The Long March 2D rocket launch took place at 10:53 a.m. local time Wednesday (0253 GMT, or 9:22 p.m. EST Jan. 14) at the Taiyuan Satellite Launch Center in northern China.
Footage released by Chinese state news outlet CCTV shows the exhaust patterns created by hydrazine and nitrogen tetroxide propellant as the Long March 2D lifts off. Moments later, insulation tiles are seen falling away as the rocket climbs into the sky.
The mission is China's second of the year so far, following the launch of a mystery payload on Jan. 7. It is the third launch globally as SpaceX kicked off the year by sending 60 Starlink satellites into orbit on Jan. 6.
The largest satellite on Wednesday's launch was the Jilin-1 (Wideband-1) Earth observation satellite.
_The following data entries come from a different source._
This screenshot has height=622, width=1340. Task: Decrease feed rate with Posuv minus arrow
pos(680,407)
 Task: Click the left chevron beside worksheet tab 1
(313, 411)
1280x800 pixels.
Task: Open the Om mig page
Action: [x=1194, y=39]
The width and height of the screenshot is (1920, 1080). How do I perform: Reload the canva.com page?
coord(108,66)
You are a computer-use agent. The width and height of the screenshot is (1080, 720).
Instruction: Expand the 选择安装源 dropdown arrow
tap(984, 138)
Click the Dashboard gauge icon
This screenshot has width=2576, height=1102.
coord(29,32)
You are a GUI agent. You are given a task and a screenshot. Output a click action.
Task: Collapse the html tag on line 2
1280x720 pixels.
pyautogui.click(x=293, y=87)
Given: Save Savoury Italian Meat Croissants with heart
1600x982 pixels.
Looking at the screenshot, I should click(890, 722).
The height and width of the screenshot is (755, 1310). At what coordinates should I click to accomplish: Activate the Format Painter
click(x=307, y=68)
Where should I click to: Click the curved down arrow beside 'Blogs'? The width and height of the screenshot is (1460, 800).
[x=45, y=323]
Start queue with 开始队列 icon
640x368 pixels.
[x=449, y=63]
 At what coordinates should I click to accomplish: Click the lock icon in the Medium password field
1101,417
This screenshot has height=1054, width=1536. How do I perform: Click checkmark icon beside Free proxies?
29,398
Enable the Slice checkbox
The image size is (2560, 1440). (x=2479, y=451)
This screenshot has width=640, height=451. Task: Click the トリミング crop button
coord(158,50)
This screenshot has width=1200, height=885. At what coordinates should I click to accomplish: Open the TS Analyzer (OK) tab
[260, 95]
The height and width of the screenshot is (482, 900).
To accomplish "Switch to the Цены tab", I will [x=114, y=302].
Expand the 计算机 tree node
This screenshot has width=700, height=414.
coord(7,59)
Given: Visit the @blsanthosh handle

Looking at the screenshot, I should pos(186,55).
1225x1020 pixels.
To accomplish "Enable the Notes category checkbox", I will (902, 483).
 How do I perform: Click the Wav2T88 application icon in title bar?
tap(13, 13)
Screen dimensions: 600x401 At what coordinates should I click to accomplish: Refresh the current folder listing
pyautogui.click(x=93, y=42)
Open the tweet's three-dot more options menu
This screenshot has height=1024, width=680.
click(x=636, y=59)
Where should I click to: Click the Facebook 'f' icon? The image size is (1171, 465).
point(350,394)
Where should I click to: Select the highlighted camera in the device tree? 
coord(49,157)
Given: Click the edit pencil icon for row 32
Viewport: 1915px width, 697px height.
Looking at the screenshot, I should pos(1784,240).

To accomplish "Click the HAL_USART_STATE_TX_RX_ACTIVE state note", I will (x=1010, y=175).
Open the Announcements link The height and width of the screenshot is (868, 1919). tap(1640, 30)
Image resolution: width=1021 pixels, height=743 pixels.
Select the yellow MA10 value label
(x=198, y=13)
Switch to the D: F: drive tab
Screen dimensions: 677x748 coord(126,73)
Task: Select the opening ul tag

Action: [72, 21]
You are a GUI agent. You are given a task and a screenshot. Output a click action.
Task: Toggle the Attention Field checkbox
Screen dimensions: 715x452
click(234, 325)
The satellite is part of a planned constellation of imaging satellites being developed by Chang Guang Satellite Technology Co., Ltd., a commercial spinoff from the Chinese Academy of Sciences. The satellite, also known as Red Flag-1 H9, will provide super wide coverage with resolution better than 1 meter.
Also aboard were two imaging satellites for Satellogic, an Argentina-based company with its own plans to build a commercial low Earth orbit Earth observation constellation. ÑuSat 7 and 8 are also known as Sophie and Marie, named for French mathematician Sophie Germain and physicist Marie Curie.
The final payload was a small satellite named Tianqi-5 for Internet of Things communications tests for a Chinese commercial small satellite company.
China is planning to launch as many as 50 times in 2020, following on from its 34 launches in 2019.
Major missions include sending an orbiter and rover to Mars in late July or early August, and the Chang’e-5 lunar sample return mission late in the year. Both missions will use the huge Long March 5 which recently returned to flight.
Also expected is a test launch of a rocket designed to lift China's space station modules into low Earth orbit. This test will carry an uncrewed next-generation spacecraft for human spaceflight.